**Document:**
- - - - - - -
In step 158, the L2 switch 130 may transfer the packet to the appropriate MAC addresses on the network that are listed as part of the multicast or broadcast transmission. In step 160, the L2 switch 130 may also transfer the packet to the RX queue of each GOS with a MAC address listed as part of the multicast or broadcast transmission. The virtual NIC driver for each of the GOSs listed may be notified of the received packet and may copy the received packet to a posted buffer in the appropriate portion of the host memory 120. The operation or service executing on each of the GOSs listed may read the received packet from the posted buffer, for example. After step 160, the process of the flow diagram 150 may proceed to end step 168.
Returning to step 156, when the packet is to be a unicast address, the process of the flow diagram 150 may proceed to step 162. In step 162, the L2 switch 130 may determine whether the MAC address corresponds to a GOS supported by the host system 106 or to a device on the wire or network. When the MAC address of the packet to be transmitted corresponds to a GOS, the process of the flow diagram 150 may proceed to step 164. In step 164, the L2 switch 130 may transfer the packet to the RX queue that corresponds to the GOS with the appropriate MAC address. The Virtual NIC driver may be notified of the received packet and may post a buffer in the appropriate portion of the host memory 120. The operation or service executing on the GOS may read the received packet from the posted buffer, for example. After step 164, the process of the flow diagram 150 may proceed to end step 168.
Returning to step 162, when the MAC address of the packet to be transmitted corresponds to a device on the network, the process of the flow diagram 150 may proceed to step 166. In step 166, the L2 switch 130 with the NIC 110 assistance may transfer the packet to the appropriate MAC address on the network. After step 166, the process of the flow diagram 150 may proceed to end step 168.
The OS virtualization-aware NIC described herein may enable OS virtualization that reduces the overhead requirements of the hypervisor layer for communication of packets between a GOS and the network and/or between GOSs. The OS virtualization-aware NIC may support a plurality of GOSs. Moreover, the OS virtualization-aware NIC may enable the virtualization of advanced features such as TCP offload functions, RDMA, and/or iSCSI interfaces, for example. Embodiments of the invention that enable reduction of latency for work requests may be described with respect to following figures. A work request, which may be placed on one of the TX queues as a WQE, for example, may be generated by a GOS in order to transfer data from an application program buffer directly to the NIC 110 and from there to a network.
- - - - - - -
**Requirement:**
Reproduce the passage above on the OS virtualization-aware NIC word for word, from "The OS virtualization-aware NIC described" to "to a network.".
- - - - - - -
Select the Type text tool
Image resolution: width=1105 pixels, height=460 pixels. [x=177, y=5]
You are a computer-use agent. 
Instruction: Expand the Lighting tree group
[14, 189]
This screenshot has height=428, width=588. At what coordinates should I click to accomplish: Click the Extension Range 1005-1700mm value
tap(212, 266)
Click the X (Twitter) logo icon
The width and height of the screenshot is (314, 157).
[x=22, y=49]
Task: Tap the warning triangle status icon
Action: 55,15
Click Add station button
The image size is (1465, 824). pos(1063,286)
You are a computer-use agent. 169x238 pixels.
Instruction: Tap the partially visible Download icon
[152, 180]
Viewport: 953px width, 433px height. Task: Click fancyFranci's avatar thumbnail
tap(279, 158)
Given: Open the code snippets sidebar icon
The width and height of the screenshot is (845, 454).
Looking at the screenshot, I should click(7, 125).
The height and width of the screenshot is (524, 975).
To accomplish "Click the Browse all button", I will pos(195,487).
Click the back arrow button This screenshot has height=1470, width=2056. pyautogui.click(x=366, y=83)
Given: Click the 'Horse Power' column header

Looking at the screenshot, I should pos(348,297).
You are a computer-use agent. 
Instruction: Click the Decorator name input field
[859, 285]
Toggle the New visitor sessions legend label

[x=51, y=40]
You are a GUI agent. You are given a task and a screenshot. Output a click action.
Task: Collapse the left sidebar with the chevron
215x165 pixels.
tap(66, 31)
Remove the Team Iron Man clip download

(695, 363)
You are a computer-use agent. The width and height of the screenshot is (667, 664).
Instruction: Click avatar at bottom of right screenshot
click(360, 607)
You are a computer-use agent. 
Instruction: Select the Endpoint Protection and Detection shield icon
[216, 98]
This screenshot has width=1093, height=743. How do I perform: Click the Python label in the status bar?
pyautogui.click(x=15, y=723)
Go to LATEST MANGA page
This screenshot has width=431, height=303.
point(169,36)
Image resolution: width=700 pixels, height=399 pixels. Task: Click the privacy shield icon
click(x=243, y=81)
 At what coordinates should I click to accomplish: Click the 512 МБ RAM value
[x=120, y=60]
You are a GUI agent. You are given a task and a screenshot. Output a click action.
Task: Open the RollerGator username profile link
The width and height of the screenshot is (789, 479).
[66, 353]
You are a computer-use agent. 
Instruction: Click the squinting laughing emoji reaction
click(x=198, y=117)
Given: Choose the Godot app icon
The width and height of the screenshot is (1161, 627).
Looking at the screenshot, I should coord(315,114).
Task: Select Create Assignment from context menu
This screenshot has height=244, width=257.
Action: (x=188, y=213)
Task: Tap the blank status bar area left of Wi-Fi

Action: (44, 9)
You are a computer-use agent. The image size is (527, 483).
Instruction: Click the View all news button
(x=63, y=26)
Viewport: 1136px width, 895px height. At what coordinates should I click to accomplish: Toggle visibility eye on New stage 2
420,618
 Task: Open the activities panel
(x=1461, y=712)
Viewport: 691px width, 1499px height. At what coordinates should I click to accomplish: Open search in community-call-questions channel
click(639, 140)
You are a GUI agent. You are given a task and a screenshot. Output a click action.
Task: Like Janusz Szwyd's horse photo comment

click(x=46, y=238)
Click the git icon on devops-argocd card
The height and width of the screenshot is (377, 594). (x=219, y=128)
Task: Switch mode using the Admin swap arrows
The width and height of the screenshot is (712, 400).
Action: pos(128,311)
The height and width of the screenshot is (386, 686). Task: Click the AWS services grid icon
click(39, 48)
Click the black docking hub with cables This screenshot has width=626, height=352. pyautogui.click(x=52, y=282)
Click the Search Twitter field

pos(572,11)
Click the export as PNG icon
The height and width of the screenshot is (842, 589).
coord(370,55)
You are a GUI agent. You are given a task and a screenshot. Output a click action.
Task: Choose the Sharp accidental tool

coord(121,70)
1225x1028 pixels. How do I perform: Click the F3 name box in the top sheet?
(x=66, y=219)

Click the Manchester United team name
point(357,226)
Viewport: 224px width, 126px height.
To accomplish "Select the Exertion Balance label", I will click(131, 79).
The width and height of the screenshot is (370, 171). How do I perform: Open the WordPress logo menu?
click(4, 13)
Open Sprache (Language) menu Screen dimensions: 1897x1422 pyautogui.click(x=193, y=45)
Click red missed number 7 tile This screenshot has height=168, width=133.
- - - - - - -
**Solved exercise:**
The OS virtualization-aware NIC described herein may enable OS virtualization that reduces the overhead requirements of the hypervisor layer for communication of packets between a GOS and the network and/or between GOSs. The OS virtualization-aware NIC may support a plurality of GOSs. Moreover, the OS virtualization-aware NIC may enable the virtualization of advanced features such as TCP offload functions, RDMA, and/or iSCSI interfaces, for example. Embodiments of the invention that enable reduction of latency for work requests may be described with respect to following figures. A work request, which may be placed on one of the TX queues as a WQE, for example, may be generated by a GOS in order to transfer data from an application program buffer directly to the NIC 110 and from there to a network.